** Start of SELECTED EXCERPT **

Rulers don't have to persuade, because they have the power to force compliance.

Having the power does not necessarily mean that you use the power. I contend that all husbands have the power but few use it ever. Some who do use it also abuse it. Some have actually used it the right way within the context of love and the results are amazing.

ruling would assert that those under my authority should be required to behave in a way that I determine.

I think this is acurate. It should obviously be tempered by the clear commands of scripture regarding love and such but I have no problem with this being the standard.

I not only see such ruling to be ineffective in the long run

Perhaps you see it that way because you have never seen it done the right way. I'm not claiming perfection but I can say that in my home it has been extremely effective in the long run and my marriage is the best it's ever been. My older children even see it. They see the way most husbands and wives behave towards one another within our church and also extended family and both the 16 year old and the 13 year old have made multiple comments about how thankful they are for the family they are being raised in.

lacking fleshed-out support in the Bible.

This is exactly what we are discussing within this thread. I clearly see it differently. I have definitely learned a lot from the other folks on here. I hope it has been and continues to be beneficial to others as well.
 
Disagree on this point based on personal experiences. This is actually exactly what saved my marriage. And it is better now than it has ever been. From her perspective as well as mine.

** End of SELECTED EXCERPT **
** Start of GIVEN ENTRIES **

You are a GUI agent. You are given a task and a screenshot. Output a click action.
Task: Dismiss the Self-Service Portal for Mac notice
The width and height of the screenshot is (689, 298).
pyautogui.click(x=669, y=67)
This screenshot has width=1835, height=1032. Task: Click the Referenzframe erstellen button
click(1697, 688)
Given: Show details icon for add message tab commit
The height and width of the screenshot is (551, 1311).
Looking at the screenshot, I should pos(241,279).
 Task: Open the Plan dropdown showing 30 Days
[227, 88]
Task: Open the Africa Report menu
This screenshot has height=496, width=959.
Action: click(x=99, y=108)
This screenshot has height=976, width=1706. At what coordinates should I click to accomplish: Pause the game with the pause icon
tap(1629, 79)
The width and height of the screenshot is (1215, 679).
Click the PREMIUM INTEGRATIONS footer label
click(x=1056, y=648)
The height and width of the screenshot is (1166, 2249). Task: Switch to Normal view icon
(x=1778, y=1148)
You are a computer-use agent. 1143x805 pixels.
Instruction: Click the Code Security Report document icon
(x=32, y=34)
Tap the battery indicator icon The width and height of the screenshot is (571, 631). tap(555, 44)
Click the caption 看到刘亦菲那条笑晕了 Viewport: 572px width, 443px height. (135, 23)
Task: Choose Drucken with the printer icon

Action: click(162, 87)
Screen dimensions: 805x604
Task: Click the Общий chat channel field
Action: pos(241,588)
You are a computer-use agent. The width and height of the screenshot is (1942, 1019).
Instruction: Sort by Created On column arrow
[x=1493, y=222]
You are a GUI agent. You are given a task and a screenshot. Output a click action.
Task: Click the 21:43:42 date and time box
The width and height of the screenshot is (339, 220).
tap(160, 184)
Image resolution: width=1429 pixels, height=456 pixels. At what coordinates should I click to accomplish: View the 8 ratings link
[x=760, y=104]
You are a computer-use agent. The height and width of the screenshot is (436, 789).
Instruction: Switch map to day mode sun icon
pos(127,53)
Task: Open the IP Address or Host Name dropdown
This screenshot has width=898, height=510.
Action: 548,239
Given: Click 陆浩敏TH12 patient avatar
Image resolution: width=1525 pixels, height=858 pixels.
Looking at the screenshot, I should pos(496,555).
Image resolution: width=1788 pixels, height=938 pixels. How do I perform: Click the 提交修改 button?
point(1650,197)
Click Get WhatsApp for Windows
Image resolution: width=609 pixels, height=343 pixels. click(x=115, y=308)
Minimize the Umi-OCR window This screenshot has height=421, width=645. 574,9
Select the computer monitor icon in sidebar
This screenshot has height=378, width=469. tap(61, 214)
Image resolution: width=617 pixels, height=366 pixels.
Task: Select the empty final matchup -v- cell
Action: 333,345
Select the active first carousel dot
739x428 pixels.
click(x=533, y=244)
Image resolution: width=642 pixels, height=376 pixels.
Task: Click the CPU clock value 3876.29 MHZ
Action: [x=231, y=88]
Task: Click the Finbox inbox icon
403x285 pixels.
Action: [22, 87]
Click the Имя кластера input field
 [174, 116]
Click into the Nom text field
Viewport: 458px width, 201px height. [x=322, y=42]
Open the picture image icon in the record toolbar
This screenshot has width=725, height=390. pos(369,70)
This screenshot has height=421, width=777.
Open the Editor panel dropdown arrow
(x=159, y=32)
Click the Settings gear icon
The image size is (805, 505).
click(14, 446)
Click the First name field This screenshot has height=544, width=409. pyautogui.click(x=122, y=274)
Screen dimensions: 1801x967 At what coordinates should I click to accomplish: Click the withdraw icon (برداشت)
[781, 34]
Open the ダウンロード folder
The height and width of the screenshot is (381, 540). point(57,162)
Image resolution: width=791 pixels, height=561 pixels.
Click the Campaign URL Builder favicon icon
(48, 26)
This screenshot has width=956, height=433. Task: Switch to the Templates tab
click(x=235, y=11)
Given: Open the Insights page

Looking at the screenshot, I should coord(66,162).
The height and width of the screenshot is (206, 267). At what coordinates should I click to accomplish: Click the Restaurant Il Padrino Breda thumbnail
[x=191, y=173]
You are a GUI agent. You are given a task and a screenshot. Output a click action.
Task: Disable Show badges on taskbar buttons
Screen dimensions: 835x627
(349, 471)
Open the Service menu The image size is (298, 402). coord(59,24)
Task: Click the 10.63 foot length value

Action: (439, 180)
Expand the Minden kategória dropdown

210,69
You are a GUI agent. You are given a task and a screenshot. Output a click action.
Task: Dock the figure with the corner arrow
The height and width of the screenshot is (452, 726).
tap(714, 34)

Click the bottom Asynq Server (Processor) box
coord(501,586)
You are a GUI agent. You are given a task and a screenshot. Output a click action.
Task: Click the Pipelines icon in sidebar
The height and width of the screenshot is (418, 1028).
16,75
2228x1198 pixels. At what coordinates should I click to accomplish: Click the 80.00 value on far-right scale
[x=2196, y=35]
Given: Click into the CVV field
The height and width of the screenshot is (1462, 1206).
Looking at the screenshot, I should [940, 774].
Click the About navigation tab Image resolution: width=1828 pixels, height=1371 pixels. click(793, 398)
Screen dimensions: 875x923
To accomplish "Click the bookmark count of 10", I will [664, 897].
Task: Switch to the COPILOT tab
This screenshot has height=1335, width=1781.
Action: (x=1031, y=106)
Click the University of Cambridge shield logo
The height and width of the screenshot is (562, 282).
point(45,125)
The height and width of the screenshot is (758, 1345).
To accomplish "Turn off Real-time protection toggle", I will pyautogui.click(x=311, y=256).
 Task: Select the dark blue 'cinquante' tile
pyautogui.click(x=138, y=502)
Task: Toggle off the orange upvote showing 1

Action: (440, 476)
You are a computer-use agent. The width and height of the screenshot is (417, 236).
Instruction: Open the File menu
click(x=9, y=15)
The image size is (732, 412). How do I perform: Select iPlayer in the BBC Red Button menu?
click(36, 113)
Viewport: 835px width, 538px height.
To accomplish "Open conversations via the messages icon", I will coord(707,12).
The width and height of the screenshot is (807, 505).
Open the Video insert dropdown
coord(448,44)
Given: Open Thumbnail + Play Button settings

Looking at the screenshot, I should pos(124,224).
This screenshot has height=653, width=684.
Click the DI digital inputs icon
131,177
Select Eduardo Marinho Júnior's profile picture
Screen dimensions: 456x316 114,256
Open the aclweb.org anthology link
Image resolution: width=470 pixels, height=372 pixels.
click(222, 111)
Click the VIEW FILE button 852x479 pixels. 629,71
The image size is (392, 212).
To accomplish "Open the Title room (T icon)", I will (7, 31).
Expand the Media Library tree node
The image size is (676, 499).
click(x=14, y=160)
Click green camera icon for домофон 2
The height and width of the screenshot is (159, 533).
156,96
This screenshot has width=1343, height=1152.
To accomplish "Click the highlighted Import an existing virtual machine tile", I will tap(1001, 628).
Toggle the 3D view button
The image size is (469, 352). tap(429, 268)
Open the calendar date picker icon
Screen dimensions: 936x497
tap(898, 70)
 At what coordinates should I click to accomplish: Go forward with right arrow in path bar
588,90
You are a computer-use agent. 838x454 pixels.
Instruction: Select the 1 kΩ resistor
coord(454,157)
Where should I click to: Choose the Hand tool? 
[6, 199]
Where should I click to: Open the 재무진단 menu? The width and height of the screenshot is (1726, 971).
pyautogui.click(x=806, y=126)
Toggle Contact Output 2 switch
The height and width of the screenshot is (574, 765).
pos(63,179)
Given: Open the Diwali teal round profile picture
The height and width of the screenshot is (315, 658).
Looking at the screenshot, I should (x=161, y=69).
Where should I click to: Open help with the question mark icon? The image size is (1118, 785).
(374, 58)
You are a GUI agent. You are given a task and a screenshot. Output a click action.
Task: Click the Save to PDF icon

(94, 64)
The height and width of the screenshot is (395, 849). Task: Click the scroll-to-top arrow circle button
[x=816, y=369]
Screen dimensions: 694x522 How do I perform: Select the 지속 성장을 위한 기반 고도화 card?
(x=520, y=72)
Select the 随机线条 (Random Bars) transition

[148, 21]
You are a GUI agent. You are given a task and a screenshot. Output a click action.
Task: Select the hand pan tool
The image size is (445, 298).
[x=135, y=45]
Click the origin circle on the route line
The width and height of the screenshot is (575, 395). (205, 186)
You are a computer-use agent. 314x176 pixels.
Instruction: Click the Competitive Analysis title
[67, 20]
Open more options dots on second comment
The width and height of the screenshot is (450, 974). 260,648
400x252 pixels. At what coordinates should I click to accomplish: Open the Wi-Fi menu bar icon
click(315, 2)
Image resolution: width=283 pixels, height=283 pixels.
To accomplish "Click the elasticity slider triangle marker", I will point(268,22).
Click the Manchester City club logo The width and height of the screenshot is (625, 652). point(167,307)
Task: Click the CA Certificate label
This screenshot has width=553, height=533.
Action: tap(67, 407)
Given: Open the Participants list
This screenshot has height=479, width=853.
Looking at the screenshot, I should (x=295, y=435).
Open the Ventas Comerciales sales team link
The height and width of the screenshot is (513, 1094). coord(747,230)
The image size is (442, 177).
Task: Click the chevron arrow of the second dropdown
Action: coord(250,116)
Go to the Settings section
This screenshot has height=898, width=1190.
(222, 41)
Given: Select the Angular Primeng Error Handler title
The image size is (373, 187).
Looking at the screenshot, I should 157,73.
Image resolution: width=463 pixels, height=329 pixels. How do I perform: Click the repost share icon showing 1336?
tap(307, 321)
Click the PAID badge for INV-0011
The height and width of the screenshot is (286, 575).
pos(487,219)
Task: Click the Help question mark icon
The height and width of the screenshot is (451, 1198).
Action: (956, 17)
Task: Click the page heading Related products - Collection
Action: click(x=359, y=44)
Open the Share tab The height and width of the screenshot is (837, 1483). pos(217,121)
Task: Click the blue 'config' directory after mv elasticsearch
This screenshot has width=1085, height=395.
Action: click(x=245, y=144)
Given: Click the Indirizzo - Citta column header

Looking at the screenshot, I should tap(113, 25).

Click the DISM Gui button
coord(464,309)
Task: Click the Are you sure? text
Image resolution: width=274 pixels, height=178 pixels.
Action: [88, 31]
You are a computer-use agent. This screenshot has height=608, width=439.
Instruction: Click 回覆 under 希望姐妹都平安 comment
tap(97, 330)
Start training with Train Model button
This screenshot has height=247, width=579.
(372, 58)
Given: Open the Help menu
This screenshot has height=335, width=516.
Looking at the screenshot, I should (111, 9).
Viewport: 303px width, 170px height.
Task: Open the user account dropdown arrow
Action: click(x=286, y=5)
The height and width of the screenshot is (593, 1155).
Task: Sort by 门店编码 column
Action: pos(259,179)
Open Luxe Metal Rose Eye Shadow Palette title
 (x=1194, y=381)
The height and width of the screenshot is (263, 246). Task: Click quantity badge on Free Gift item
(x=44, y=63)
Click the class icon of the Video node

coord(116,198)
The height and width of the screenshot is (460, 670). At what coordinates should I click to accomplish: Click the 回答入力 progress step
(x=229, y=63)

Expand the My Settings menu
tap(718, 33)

** End of GIVEN ENTRIES **

■ INSTRUCTIONS
1. Answer these questions using the post on husbands' authority.
(a) What ages are given for the writer's older children?
(b) What do some husbands who use the power also do with it?
(c) According to the writer, what should temper this kind of ruling?
2. Decide whether each statement agrees with the post on husbands' authority. Answer yes or no, and quote the words from the post that settle it.
(a) The writer contends that all husbands have the power.
(b) The writer claims perfection in the home.
(c) The writer says nothing has been learned from the other people in the thread.
3. Duplicate the post on husbands' authority word for word, from "I think this" down to "in the Bible.".

■ SOLUTION SET
1.
(a) 16 and 13
(b) They abuse it.
(c) The clear commands of scripture regarding love and such

2.
(a) Yes: "I contend that all husbands have the power but few use it ever."
(b) No: "I'm not claiming perfection"
(c) No: "I have definitely learned a lot from the other folks on here."

3.
I think this is acurate. It should obviously be tempered by the clear commands of scripture regarding love and such but I have no problem with this being the standard.

I not only see such ruling to be ineffective in the long run

Perhaps you see it that way because you have never seen it done the right way. I'm not claiming perfection but I can say that in my home it has been extremely effective in the long run and my marriage is the best it's ever been. My older children even see it. They see the way most husbands and wives behave towards one another within our church and also extended family and both the 16 year old and the 13 year old have made multiple comments about how thankful they are for the family they are being raised in.

lacking fleshed-out support in the Bible.